DATA SHOWN:
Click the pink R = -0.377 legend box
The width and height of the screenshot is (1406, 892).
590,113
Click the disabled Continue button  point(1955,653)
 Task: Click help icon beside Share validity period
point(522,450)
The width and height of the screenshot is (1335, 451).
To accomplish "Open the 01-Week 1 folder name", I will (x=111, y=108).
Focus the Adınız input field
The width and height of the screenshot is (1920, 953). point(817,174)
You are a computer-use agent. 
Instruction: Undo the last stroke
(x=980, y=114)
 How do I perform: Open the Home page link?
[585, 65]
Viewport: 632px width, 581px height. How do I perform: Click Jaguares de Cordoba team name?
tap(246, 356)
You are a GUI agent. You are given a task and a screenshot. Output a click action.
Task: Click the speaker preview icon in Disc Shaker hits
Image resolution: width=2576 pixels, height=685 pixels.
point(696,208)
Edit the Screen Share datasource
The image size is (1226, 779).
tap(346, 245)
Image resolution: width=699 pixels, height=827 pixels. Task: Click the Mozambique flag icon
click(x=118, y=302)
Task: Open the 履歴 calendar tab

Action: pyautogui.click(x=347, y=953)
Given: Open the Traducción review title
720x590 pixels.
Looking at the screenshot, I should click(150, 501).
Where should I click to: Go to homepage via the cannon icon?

WHAT YOU NEED TO DO: In full and exactly, transcribe the material above.

SOLUTION BELOW:
Click the pink R = -0.377 legend box
The width and height of the screenshot is (1406, 892).
590,113
Click the disabled Continue button  point(1955,653)
 Task: Click help icon beside Share validity period
point(522,450)
The width and height of the screenshot is (1335, 451).
To accomplish "Open the 01-Week 1 folder name", I will (x=111, y=108).
Focus the Adınız input field
The width and height of the screenshot is (1920, 953). point(817,174)
You are a computer-use agent. 
Instruction: Undo the last stroke
(x=980, y=114)
 How do I perform: Open the Home page link?
[585, 65]
Viewport: 632px width, 581px height. How do I perform: Click Jaguares de Cordoba team name?
tap(246, 356)
You are a GUI agent. You are given a task and a screenshot. Output a click action.
Task: Click the speaker preview icon in Disc Shaker hits
Image resolution: width=2576 pixels, height=685 pixels.
point(696,208)
Edit the Screen Share datasource
The image size is (1226, 779).
tap(346, 245)
Image resolution: width=699 pixels, height=827 pixels. Task: Click the Mozambique flag icon
click(x=118, y=302)
Task: Open the 履歴 calendar tab

Action: pyautogui.click(x=347, y=953)
Given: Open the Traducción review title
720x590 pixels.
Looking at the screenshot, I should click(150, 501).
Where should I click to: Go to homepage via the cannon icon?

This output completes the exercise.